▶ WORK TO COMPLETE
Copy out the items below, swapping every "icon" for "symbol" and changing nothing else. Leave out the pictures.

▶ MATERIALS PROVIDED
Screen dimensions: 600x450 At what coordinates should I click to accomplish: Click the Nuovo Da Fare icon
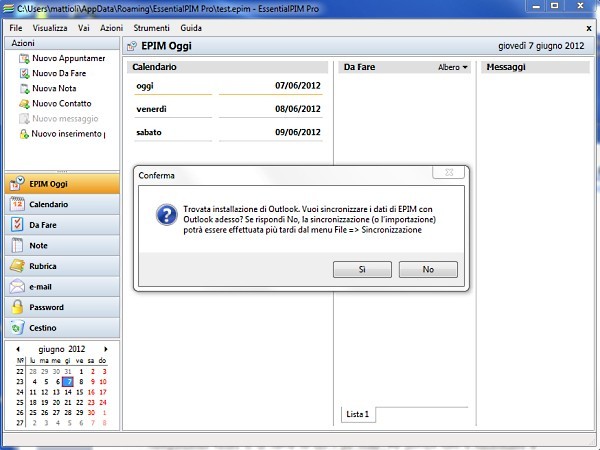(x=24, y=73)
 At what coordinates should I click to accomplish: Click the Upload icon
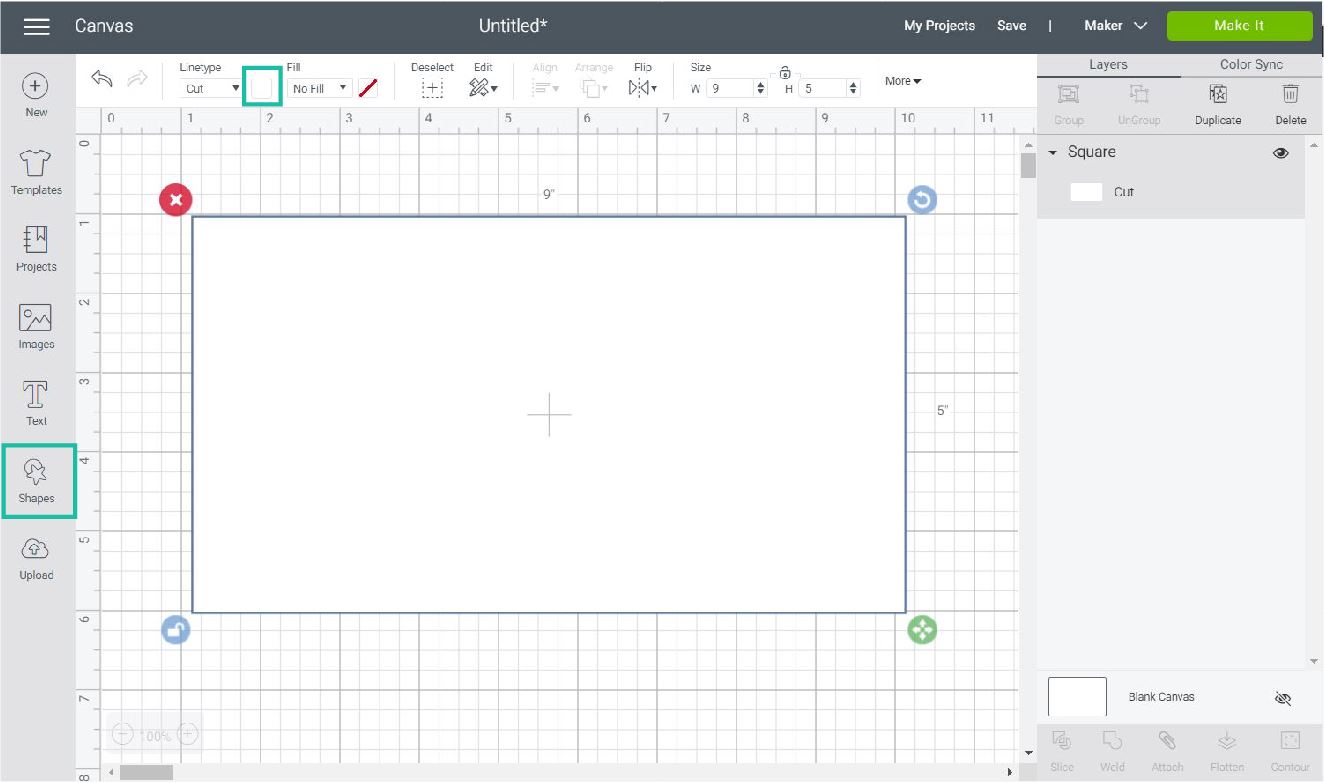pos(36,557)
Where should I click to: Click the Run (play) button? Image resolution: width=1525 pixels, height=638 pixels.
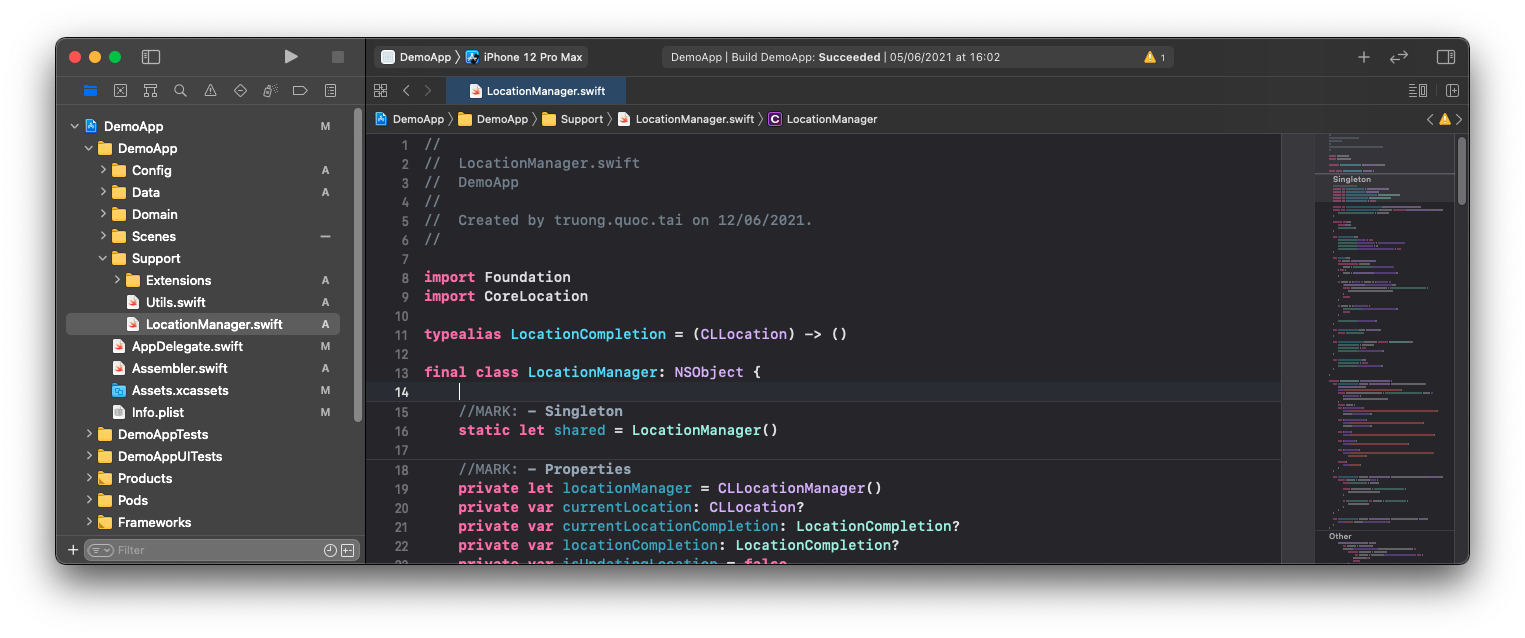click(291, 57)
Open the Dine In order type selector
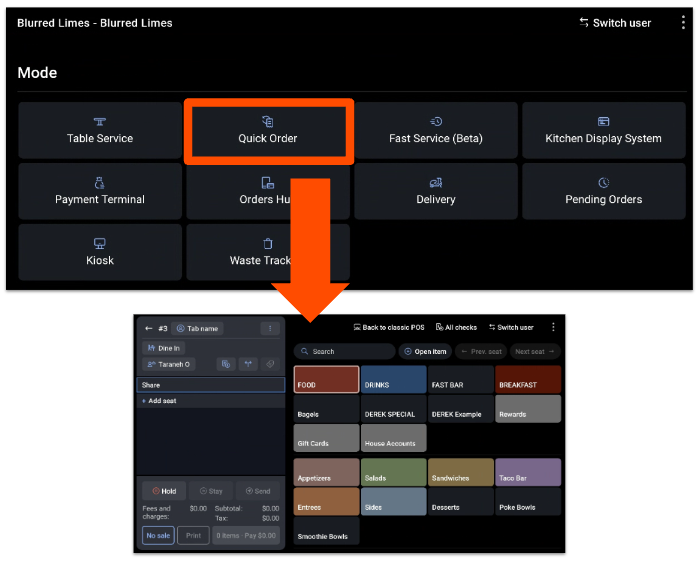 click(163, 348)
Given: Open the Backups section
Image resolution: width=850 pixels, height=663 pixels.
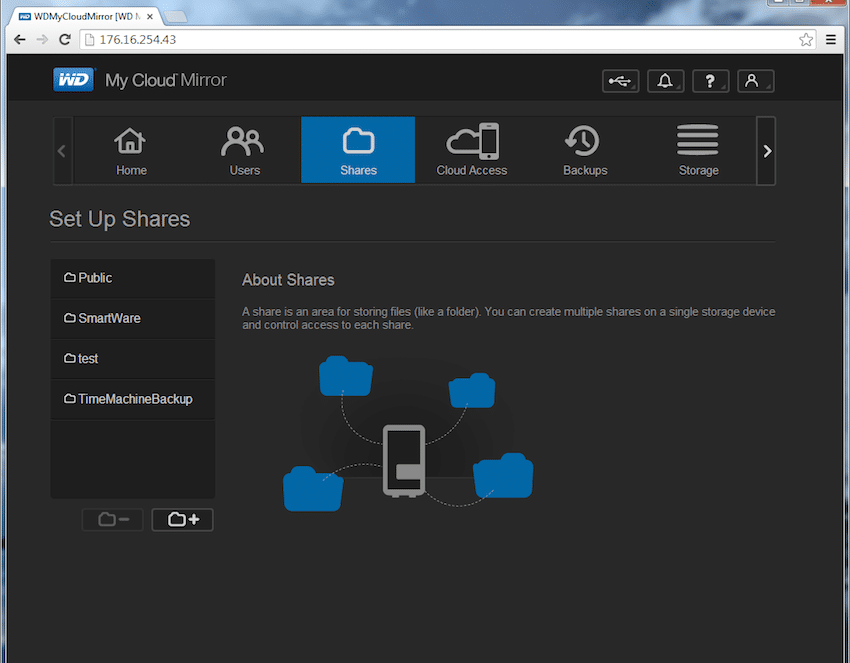Looking at the screenshot, I should click(585, 150).
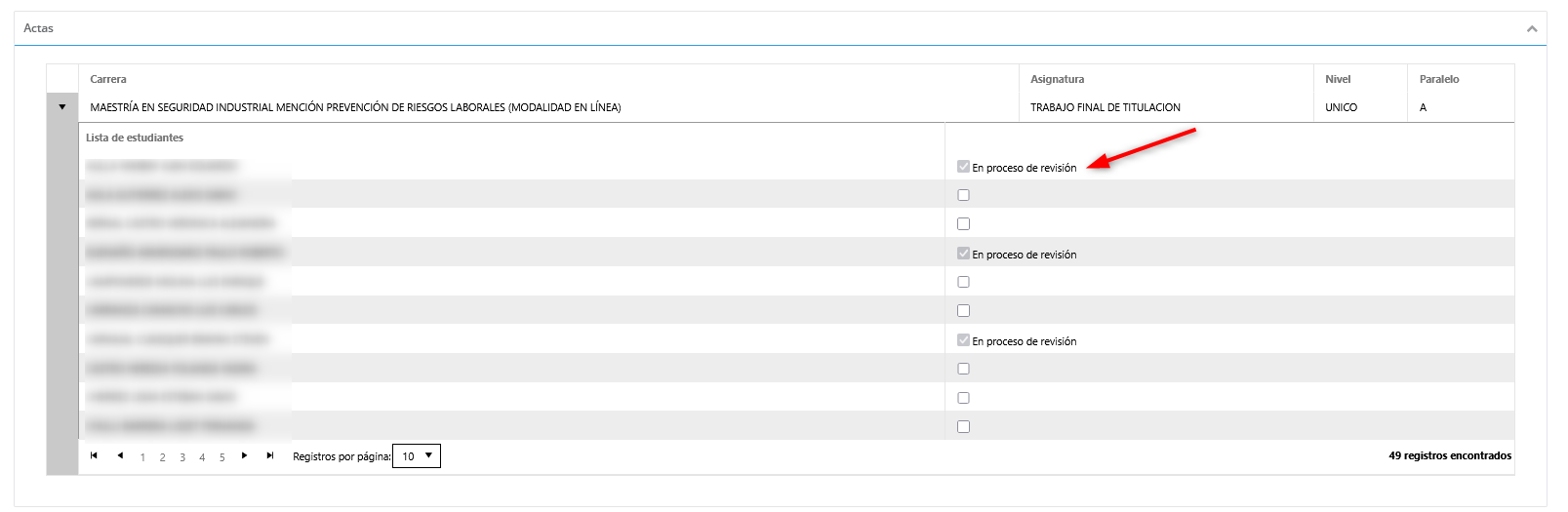Tick the last student's checkbox
This screenshot has height=512, width=1568.
tap(963, 426)
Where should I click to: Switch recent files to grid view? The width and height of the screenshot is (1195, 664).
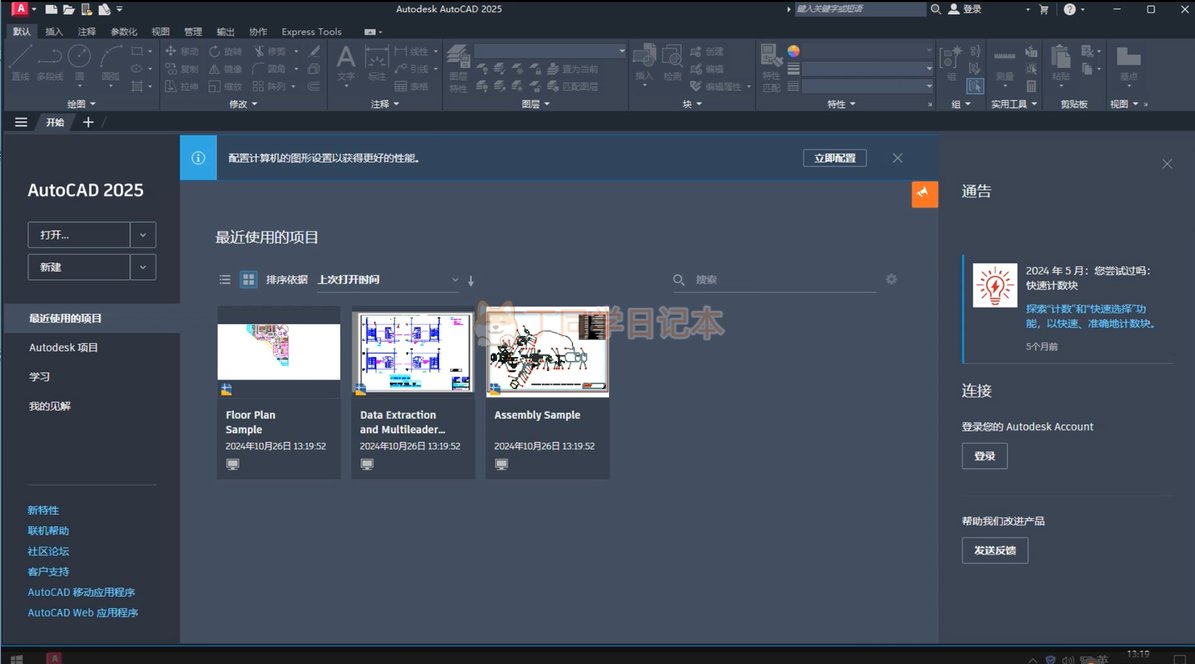pyautogui.click(x=248, y=280)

▶ ANSWER TO THIS TASK
Screen dimensions: 600x450 At what coordinates should I click to accomplish: Click the Nuovo Da Fare symbol
(x=24, y=73)
 At what coordinates should I click to accomplish: Click the Upload symbol
pos(36,557)
Where should I click to: Click the Run (play) button? Image resolution: width=1525 pixels, height=638 pixels.
click(291, 57)
Open the Dine In order type selector
 click(163, 348)
Given: Open the Backups section
Image resolution: width=850 pixels, height=663 pixels.
Looking at the screenshot, I should click(585, 150).
Tick the last student's checkbox
This screenshot has height=512, width=1568.
tap(963, 426)
Where should I click to: Switch recent files to grid view? The width and height of the screenshot is (1195, 664).
pyautogui.click(x=248, y=280)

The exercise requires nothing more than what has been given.